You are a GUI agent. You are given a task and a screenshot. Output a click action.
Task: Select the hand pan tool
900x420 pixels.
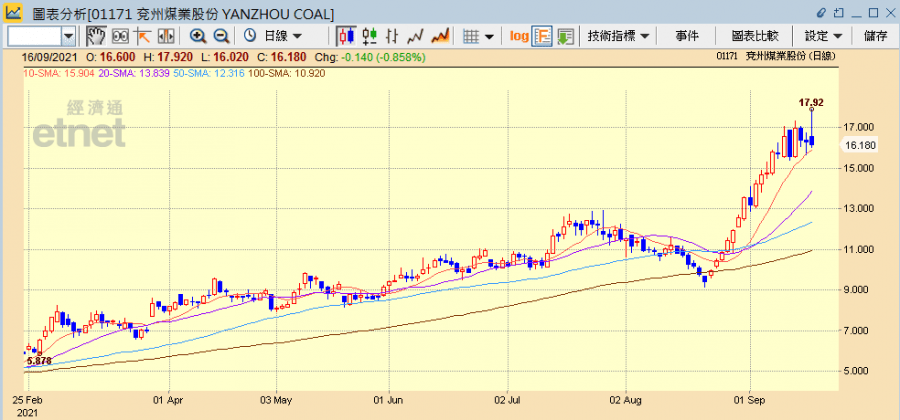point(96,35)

══════════════════════════════

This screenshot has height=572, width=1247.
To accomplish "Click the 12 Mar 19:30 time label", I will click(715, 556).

══════════════════════════════

### Exercise
Go through the records and show every line with the string "screenshot" in it.

### Solution for this problem
You are a GUI agent. You are given a task and a screenshot. Output a click action.
This screenshot has height=572, width=1247.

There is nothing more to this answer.